Medizinische Klinik und Poliklinik V, German Center for Lung Research, University Hospital, LMU Munich, Munich, Germany.
Institute for Medical Information Processing, Biometry, and Epidemiology, IBE, Medical Faculty, LMU Munich, Munich, Germany.
Institute of Human Genetics, University Hospital, LMU Munich, Munich, Germany. Electronic address:



Birt-Hogg-Dubé syndrome (BHDS) is a genetic tumor syndrome characterized by lung cysts, spontaneous pneumothorax, fibrofolliculomas, and renal cell cancer. Because of its rarity and clinical heterogeneity, much is still unknown regarding the course of the disease and individual risk assessment. Therefore, we studied nonenvironmental risk factors for pneumothorax in a large sample of patients with BHDS.
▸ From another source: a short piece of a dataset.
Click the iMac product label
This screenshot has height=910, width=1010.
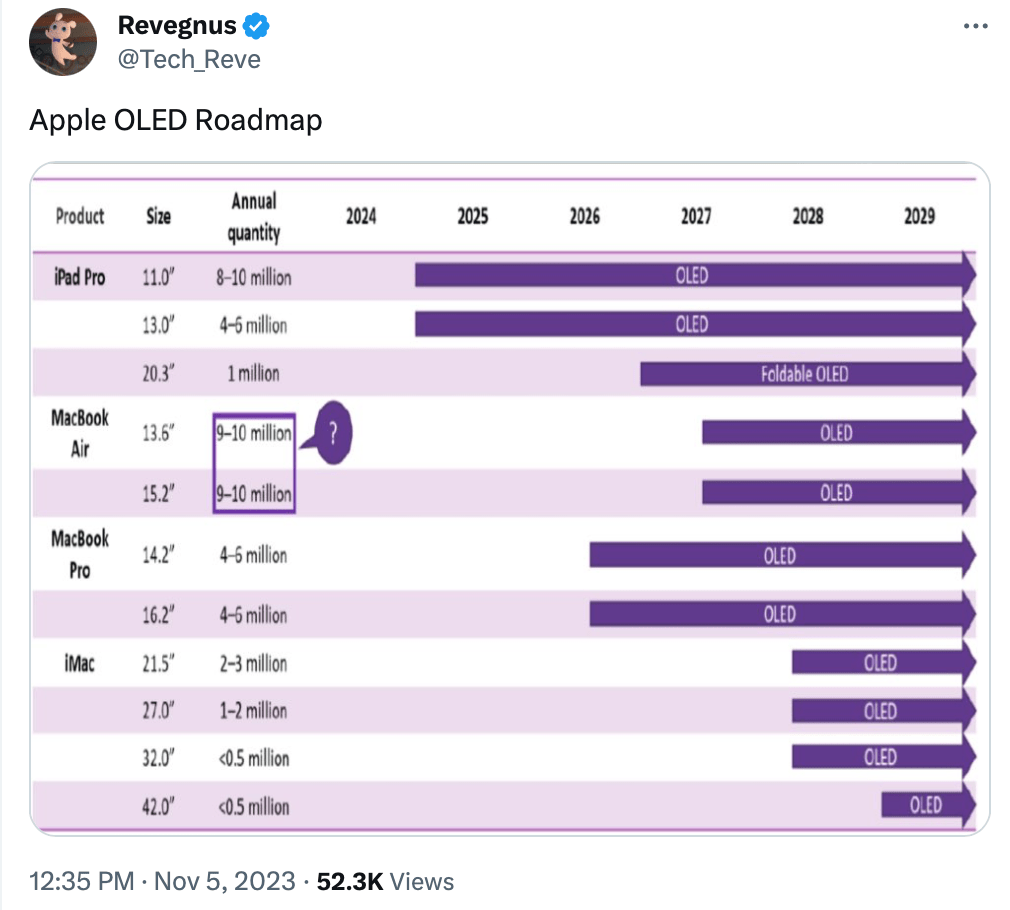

Clinical data were available from 197 patients with BHDS (male patients, 103; female patients, 94) belonging to 63 unrelated families. The FLCN coding region including adjacent intronic sequences was analyzed by PCR and subsequent Sanger sequencing as well as by multiplex ligation-dependent probe amplification. Statistical analyses were performed, using adequate methods to account for familial clustering.


Patients who had only a single spontaneous pneumothorax were significantly older at the time of occurrence than those with multiple pneumothoraces (mean, 38.93 vs 29.74 years; P value, .010). The risk for three or more pneumothoraces drastically increased after the second event. Significantly increased pneumothorax risks were found for mutations c.1300G>C (59%) and c.250-2A>G (77%), compared with FLCN hotspot mutation c.1285dup (37% risk) (P value, .02).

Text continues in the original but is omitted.